A few years ago, when a Tulane University study found that the disintegration of the coastal marsh had already crossed an irreversible tipping point, and its lead author predicted that New Orleans, in the best-case scenario, would one day be an island in the Gulf of Mexico, some 30 miles off the coast, the headline in The Times-Picayune read, “We’re Screwed.” Other major American cities don’t talk like this. Other cities don’t live like this. But one morning, not very long from now, they will. On that morning, everyone will be a New Orleanian.
The expert quoted by the newspaper was Torbjorn Tornqvist, a geology professor at Tulane and a leading authority on the Louisiana coast. When I asked him at the time whether, as a resident of New Orleans, he was terrified by his own findings, his answer surprised me. New Orleans was not in immediate existential peril, he said. The worst of what he foresaw would not occur within his lifetime, though decisions made now would dictate the region’s future. He was optimistic about the master plan. He even mentioned that he was busy renovating his house.
Quoting Ben Strauss, the chief executive of Climate Central, Mr. Tornqvist said another thing I’ll never forget: “People find it very hard to accept that a city like New Orleans at some point will not exist anymore. But why don’t we think of the life of a city the way that we think about the life of a human being? Just because our lives are finite, doesn’t mean that they’re worthless.”

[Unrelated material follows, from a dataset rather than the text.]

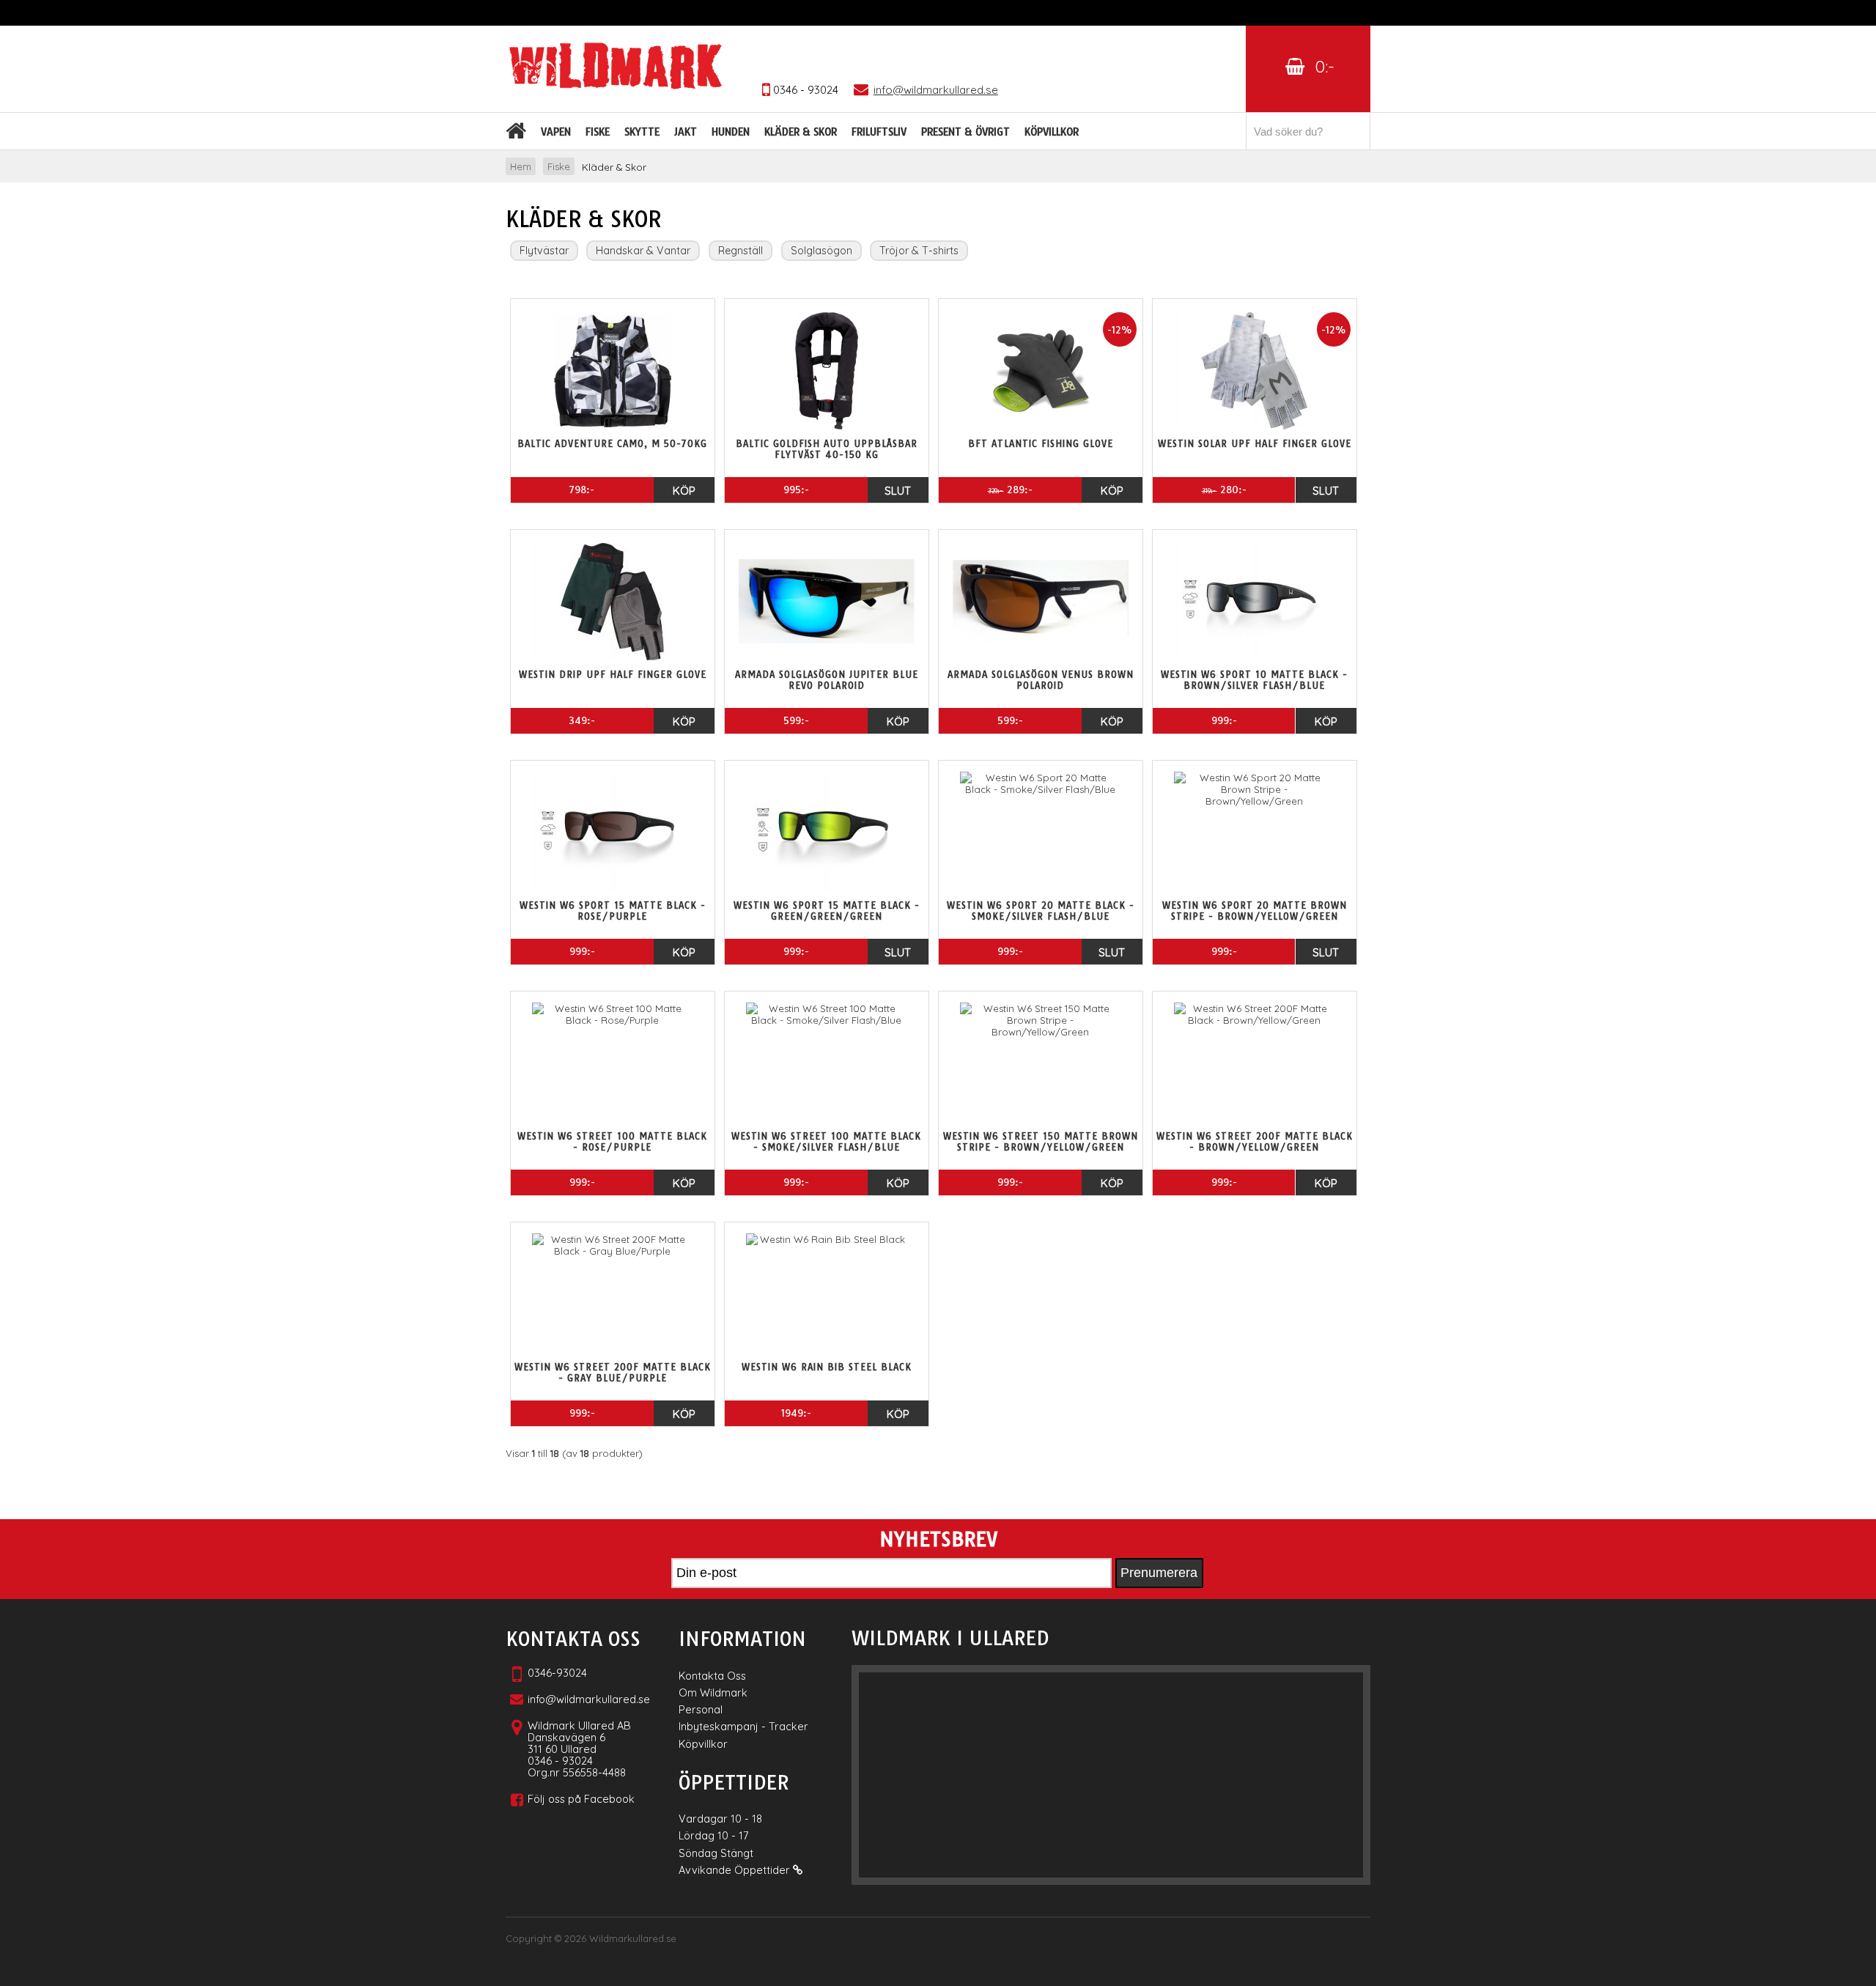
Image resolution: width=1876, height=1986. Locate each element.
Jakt (685, 132)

The knowledge of our own mortality does not condemn us to fatalism or nihilism. It does not mean that we give up on self-improvement, on reversing injustice, on re-examining our history, on celebrating our culture, on behaving with moral purpose, on setting a positive example for our children. If anything, we love best what we most fear losing. We cherish what we have because we know it won’t last forever. It might not even last beyond the next hurricane season. But for now we live.